* REQUIRED WORK: Would you repeat exactly the part of the listing below that runs from the line containing "Tap the lock" down to the line containing "Task: Click the Stop button in IE toolbar", inclusive, and nothing else?

* DATASET RECORDS:
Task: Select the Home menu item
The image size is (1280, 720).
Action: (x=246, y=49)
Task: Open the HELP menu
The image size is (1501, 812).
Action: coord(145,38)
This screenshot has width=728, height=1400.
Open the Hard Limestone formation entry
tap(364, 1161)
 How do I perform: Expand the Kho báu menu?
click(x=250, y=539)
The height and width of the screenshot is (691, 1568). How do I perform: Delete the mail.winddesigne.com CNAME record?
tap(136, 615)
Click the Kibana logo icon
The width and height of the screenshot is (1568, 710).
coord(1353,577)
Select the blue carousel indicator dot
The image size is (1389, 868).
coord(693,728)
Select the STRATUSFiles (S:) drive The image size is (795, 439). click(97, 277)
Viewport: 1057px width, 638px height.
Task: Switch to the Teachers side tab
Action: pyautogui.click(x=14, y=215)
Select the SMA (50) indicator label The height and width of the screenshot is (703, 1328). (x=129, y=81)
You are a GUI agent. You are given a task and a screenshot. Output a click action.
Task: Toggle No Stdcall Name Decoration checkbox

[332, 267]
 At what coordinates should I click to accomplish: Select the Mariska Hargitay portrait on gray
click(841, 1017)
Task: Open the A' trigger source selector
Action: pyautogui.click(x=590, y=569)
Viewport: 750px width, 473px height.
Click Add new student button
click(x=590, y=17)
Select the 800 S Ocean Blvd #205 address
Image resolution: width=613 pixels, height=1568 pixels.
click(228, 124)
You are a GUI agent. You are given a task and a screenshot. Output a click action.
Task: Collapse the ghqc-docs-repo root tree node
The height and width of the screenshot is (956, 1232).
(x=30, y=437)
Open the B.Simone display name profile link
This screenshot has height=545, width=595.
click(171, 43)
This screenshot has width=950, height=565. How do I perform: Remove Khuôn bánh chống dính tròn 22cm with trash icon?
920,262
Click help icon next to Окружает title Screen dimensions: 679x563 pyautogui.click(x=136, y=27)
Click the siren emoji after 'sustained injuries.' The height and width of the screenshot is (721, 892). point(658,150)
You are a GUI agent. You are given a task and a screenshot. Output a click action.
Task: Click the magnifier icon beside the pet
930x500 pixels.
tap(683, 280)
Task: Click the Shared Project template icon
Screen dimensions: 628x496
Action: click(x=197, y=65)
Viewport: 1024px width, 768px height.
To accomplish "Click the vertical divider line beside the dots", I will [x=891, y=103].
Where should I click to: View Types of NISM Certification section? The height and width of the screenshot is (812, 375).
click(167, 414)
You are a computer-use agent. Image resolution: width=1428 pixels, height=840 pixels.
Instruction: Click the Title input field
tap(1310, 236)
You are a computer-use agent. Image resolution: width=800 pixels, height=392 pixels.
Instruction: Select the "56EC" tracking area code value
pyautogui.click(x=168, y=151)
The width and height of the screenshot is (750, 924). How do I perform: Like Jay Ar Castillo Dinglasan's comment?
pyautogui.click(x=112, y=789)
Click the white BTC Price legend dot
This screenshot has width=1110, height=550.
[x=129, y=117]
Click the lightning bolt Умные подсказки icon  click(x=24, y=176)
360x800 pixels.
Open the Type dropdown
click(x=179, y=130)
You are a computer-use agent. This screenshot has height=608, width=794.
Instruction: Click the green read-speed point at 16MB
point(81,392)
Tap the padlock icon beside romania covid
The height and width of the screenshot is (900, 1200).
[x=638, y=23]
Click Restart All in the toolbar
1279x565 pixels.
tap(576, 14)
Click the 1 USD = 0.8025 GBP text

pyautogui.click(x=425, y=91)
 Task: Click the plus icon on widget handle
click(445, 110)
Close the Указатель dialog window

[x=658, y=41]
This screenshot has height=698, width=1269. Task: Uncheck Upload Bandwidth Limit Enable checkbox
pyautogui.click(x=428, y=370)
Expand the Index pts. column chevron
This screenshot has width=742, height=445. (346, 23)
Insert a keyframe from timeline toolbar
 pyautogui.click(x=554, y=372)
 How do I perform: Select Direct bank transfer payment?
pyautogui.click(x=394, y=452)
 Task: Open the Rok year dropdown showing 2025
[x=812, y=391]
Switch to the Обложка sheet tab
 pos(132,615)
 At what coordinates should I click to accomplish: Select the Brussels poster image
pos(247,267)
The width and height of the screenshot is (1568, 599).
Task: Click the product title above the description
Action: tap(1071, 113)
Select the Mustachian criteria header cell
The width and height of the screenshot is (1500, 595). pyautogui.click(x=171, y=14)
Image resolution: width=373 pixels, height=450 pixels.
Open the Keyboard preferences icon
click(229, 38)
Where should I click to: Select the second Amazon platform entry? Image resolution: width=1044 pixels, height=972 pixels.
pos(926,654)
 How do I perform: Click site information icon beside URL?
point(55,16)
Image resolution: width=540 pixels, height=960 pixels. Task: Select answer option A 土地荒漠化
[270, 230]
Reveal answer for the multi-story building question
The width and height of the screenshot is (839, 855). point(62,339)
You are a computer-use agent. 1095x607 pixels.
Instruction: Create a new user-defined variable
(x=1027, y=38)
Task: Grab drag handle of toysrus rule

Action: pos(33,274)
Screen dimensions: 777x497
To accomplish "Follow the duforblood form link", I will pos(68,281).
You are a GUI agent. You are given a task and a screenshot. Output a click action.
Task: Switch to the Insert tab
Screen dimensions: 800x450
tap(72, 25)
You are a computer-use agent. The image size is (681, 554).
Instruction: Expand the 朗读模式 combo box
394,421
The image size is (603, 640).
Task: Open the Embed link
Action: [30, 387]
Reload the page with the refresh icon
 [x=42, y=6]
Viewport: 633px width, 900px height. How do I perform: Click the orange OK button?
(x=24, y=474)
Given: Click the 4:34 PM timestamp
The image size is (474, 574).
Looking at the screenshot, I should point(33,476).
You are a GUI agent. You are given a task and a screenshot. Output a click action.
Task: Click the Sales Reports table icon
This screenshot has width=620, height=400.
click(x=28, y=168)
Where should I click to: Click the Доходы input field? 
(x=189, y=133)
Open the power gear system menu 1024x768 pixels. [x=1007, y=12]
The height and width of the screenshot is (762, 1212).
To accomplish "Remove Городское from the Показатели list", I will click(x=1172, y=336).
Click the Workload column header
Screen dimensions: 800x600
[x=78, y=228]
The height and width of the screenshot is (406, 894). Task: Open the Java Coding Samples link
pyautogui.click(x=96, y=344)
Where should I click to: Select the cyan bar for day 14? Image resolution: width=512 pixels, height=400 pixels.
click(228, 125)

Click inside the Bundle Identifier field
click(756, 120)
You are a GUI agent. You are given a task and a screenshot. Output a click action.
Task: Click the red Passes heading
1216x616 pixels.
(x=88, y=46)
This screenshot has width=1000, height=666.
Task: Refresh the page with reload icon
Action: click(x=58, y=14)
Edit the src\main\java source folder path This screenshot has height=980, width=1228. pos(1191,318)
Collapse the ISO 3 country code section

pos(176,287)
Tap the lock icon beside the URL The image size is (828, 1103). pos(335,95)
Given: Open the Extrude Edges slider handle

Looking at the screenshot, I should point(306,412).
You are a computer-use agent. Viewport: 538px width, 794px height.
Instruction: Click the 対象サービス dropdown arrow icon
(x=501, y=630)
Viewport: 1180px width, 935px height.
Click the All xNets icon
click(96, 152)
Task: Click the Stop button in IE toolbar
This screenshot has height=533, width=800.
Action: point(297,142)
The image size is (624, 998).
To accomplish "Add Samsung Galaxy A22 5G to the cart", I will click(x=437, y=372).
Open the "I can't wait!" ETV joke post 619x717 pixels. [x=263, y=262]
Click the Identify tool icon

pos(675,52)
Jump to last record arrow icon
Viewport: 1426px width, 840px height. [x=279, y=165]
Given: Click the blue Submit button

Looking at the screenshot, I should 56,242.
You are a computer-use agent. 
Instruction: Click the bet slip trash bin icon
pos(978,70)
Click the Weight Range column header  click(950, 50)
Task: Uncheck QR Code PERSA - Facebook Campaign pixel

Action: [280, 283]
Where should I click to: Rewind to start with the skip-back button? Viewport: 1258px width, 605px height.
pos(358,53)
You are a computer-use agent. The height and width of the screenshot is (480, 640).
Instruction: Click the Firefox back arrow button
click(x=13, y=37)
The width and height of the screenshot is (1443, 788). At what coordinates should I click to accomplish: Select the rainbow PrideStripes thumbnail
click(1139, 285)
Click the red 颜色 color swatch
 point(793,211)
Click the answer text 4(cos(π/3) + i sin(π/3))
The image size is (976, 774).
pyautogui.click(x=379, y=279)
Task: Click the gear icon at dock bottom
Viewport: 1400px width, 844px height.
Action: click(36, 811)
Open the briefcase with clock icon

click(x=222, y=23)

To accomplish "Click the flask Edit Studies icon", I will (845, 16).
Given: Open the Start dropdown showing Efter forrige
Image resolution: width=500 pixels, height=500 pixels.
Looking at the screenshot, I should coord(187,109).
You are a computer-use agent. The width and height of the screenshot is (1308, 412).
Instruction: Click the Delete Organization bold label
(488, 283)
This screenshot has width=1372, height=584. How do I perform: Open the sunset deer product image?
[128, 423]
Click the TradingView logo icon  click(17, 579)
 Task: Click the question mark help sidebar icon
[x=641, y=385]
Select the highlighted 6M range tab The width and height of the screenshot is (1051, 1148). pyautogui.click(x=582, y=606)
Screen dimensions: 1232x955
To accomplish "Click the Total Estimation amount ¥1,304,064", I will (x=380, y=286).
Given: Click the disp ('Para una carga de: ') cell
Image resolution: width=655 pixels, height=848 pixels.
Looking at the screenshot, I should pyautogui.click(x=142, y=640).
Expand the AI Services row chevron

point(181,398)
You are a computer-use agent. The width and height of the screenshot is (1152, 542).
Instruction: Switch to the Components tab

* TASK RESPONSE:
Tap the lock icon beside the URL The image size is (828, 1103). pos(335,95)
Given: Open the Extrude Edges slider handle

Looking at the screenshot, I should point(306,412).
You are a computer-use agent. Viewport: 538px width, 794px height.
Instruction: Click the 対象サービス dropdown arrow icon
(x=501, y=630)
Viewport: 1180px width, 935px height.
Click the All xNets icon
click(96, 152)
Task: Click the Stop button in IE toolbar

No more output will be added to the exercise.